El asambleísta por el movimiento Alianza PAIS (AP), Pabel Muñoz, reiteró que el diálogo es sano y beneficioso para el país. Sin embargo, fue enfático en señalar que lo políticamente incorrecto sería que, so pretexto de este llamado, sectores con intereses pretendan imponer una agenda que no fue favorecida en las urnas. «Que podamos conversar, que podamos tener puntos de acuerdo, que nos fijemos más en los consensos que en las diferencias es sano», reiteró.

“La relación entre el Gobierno y las alcaldías siempre la ha habido porque nosotros somos convencidos de que el Estado es uno solo, incluye a las parroquias, cantones y las provincias y hay que trabajar en la misma dirección.

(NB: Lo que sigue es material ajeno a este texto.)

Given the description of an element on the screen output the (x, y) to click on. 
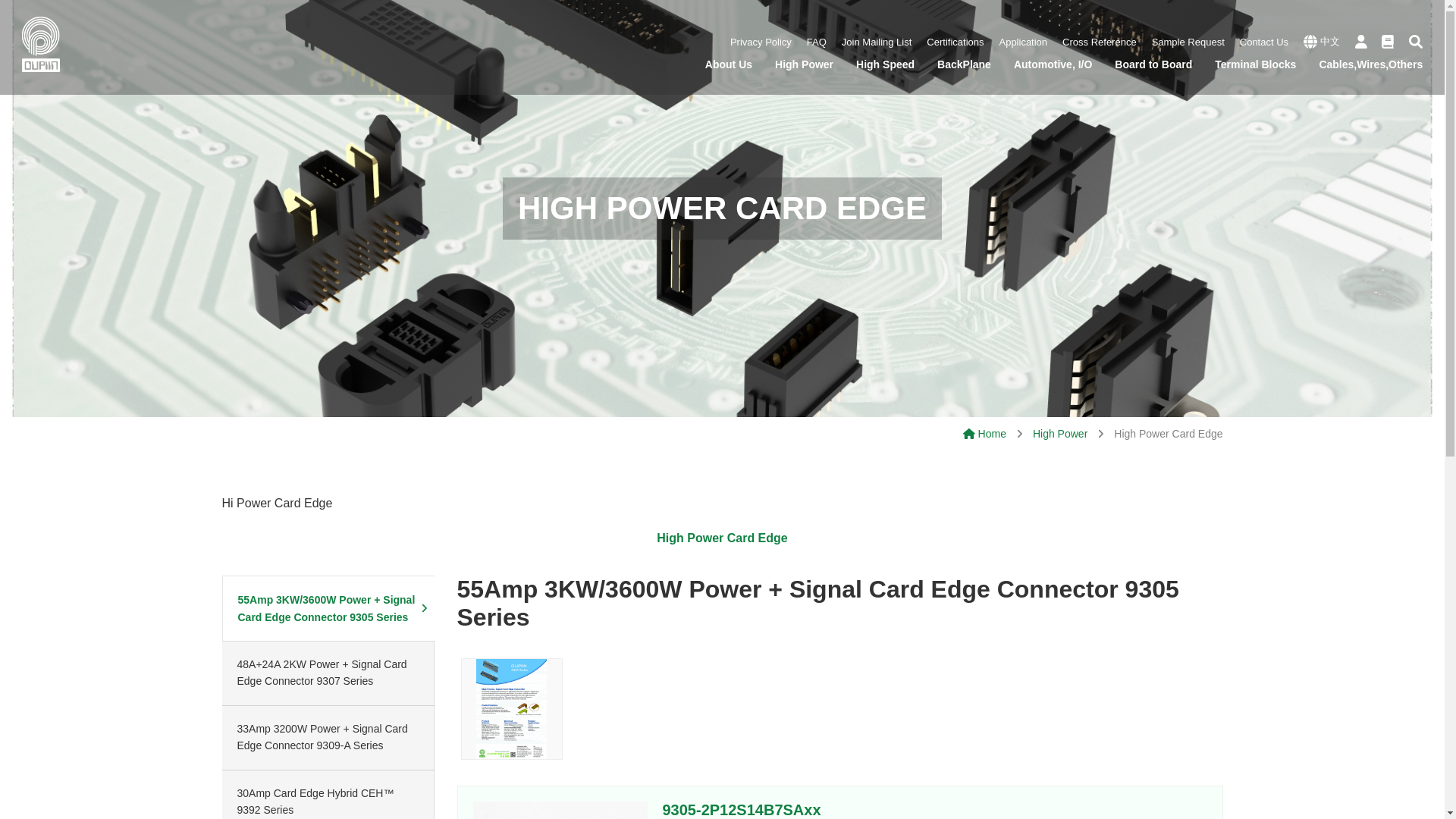
High Power (803, 68)
Sample Request (1187, 41)
Join Mailing List (876, 41)
Application (1022, 41)
About Us (728, 68)
FAQ (816, 41)
Cross Reference (1099, 41)
Search (1415, 42)
Contact Us (1264, 41)
Privacy Policy (761, 41)
Certifications (955, 41)
Given the description of an element on the screen output the (x, y) to click on. 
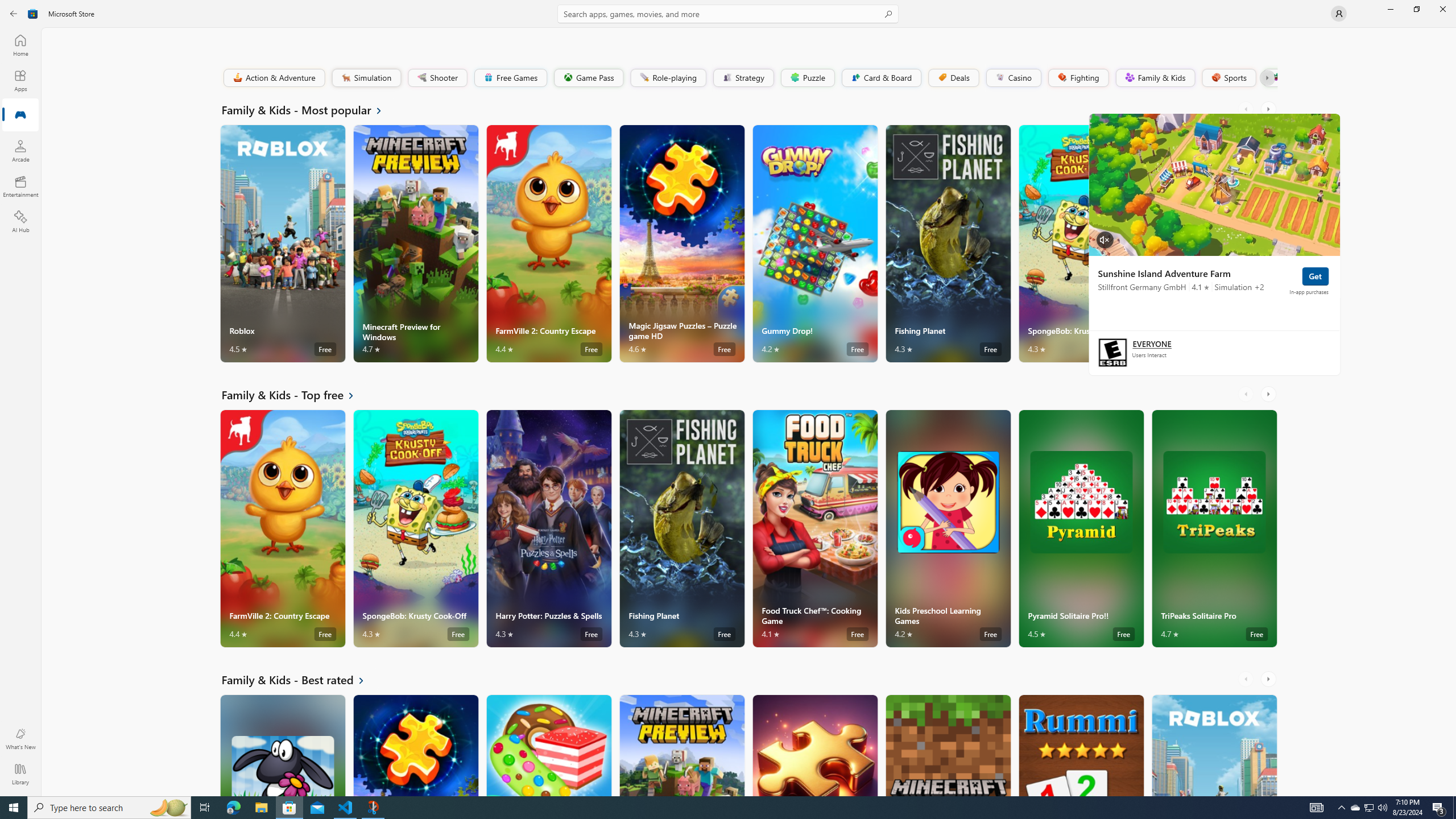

Sin embargo, es claro y notorio que hemos tenido, en años anteriores, divergencias de criterios”, admitió.

Agregando que, en muchos de los casos, al menos en el campo político, se mantienen con algunos alcaldes como con el burgomaestre de Guayaquil, Jaime Nebot. “Eso no ha sido pretexto para que, de uno u otra manera, tengamos elementos en común en pro del país”.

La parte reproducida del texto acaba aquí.